About our research

About our research

The Centre for Migration and Postcolonial Studies (MAPS) works in the fields of postcolonial, migration and diaspora studies, literary and cultural geography, and global testimony studies.

Our research deals with a range of disciplines relating to South Asia, Africa, the Caribbean and South East Asia, as well as minority and diasporic cultures in the UK and beyond.

With the current migration crisis, our work has never been more timely or more relevant.

We often work with award-winning writers from the Manchester Writing School, one of the largest postgraduate English and creative writing communities in the UK.

Manchester itself has a history of migration and postcolonial encounters, making it one of the more ethnically diverse cities in Europe.

We want to create an inclusive, international culture at the University through local and international partnerships, and by exploring how histories of migration shape and mark literary and cultural landscapes.

Our continuing aim is to connect the history of colonialism to the literary and cultural future.
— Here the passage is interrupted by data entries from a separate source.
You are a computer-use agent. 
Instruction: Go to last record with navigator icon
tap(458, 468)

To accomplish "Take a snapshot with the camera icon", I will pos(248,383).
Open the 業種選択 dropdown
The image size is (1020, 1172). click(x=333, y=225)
As well as our MA English course in postcolonial studies, we also run a speakers’ series, a reading group, a film club and a writers’ forum on creative-critical conversations.

Our research themes

Our research topics

Postcolonial Trauma and Testimony Studies

The intersecting fields of trauma and testimony studies are widely researched in MAPS. Professor Minoli Salgado’s Leverhulme-funded project, The Other Side of Violence, offers a practice-based comparative critique of witness literature. This draws on fieldwork in Cambodia and Sri Lanka, as well as work with the National Peace Council, Sri Lanka. This research is reflected in the MA course on Postcolonial Trauma which engages with literature and film from these areas, as well as from Nigeria, South Africa, Sudan and Northern Ireland. It is currently taught by Professor Salgado, Dr Eleanor Byrne and Dr Sonja Lawrenson. 
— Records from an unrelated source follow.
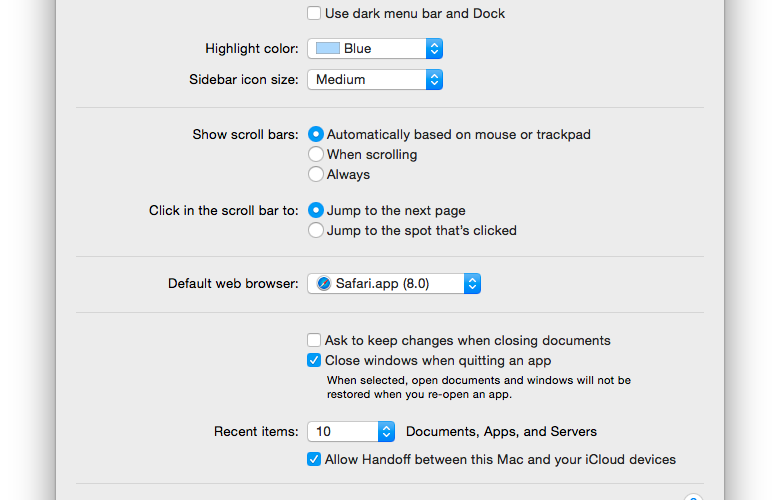Click the help question mark button

click(693, 497)
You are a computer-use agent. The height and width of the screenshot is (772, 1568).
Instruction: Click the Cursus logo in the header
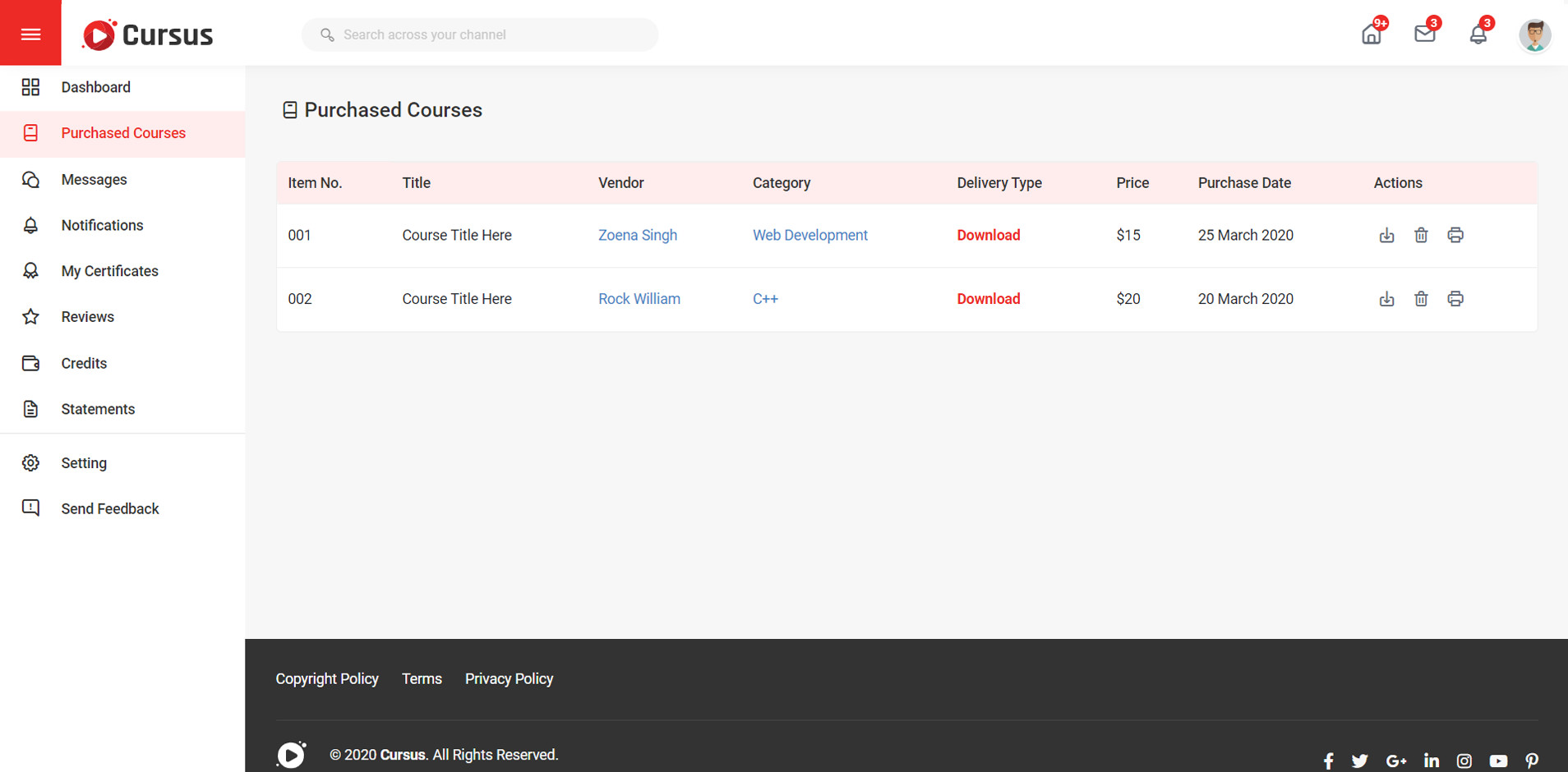pyautogui.click(x=148, y=34)
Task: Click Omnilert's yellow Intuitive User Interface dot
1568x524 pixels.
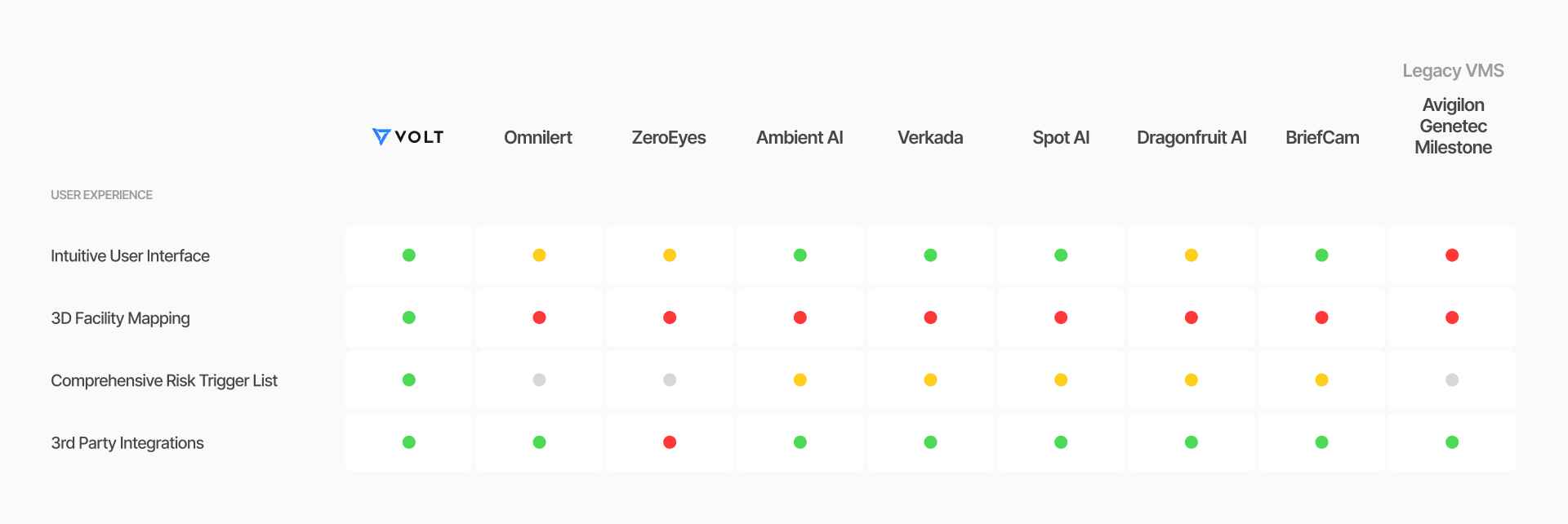Action: point(539,255)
Climate Change and the Global South

Dr Chloe Germaine and Dr Ben Bowman are leading a project on Climate Imaginaries relating to climate fiction and young people’s environmentalism funded by the Political Studies Association. In addition, Dr Muzna Rahman is interested in the intersections between climate change, sustainability and literary studies, and has worked as a visiting researcher at the International Centre for Climate Change and Development in Dhaka, Bangladesh.

Decolonising Comedy Studies

Dr Sarah Ilott leads on a project that challenges the existing canon of comedy theory. Working with researchers, performers and writers from across the globe, the project provides alternative histories and ways of understanding comic performance that decentre the privileged white, male, European subject position.